I attended FSU for seven years (1989-1996) during the height of it’s football reign and remained a season ticket holder through the 1999 title campaign on to the early 2000’s when it all went wrong. My life is marked by the big wins and gut-punch losses of the Garnet and Gold.

My freshman year started 0-2 with losses to Southern Miss, who had a quarterback named Brett Favre and Clemson led by Terry Allen. I was confused by the lack of success and not so acclimated to Seminole Nation that I wasn’t compelled to root for Miami in Tallahassee that year when the Noles pulled off the upset on their way to a 10-2, bowl-winning, top five campaign, and by root I mean coming close to a physical altercation in the stands during the game.

By 1990, I was converted forever. Noles all day, every day….ride or die….or whatever other verbal tribute to eternal relations one might come up with.

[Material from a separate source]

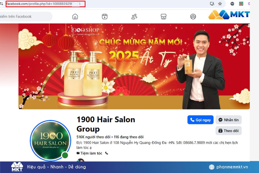Open the Facebook Home feed icon
Screen dimensions: 259x173
75,16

I was in the opposite end zone in the 1991 Game of the Century with Miami for WIDE RIGHT I. It felt like a death. I sat frozen in my seat with everyone else. Five minutes, fifteen minutes, maybe thirty minutes before any of us could muster the energy to get up and walk out of the stadium, our soul’s scarred and spirit crushed.

I was taking the LSAT on the morning of our 1992 game with Miami, and missed kick off. Before the last section of the test, the administrator said the simple words, “Vanover brought the kick off back.” Everybody in the exam exploded with guttural joy. I don’t remember a thing about the test beyond that moment, and of course a few hours later when we sent another kick WIDE RIGHT.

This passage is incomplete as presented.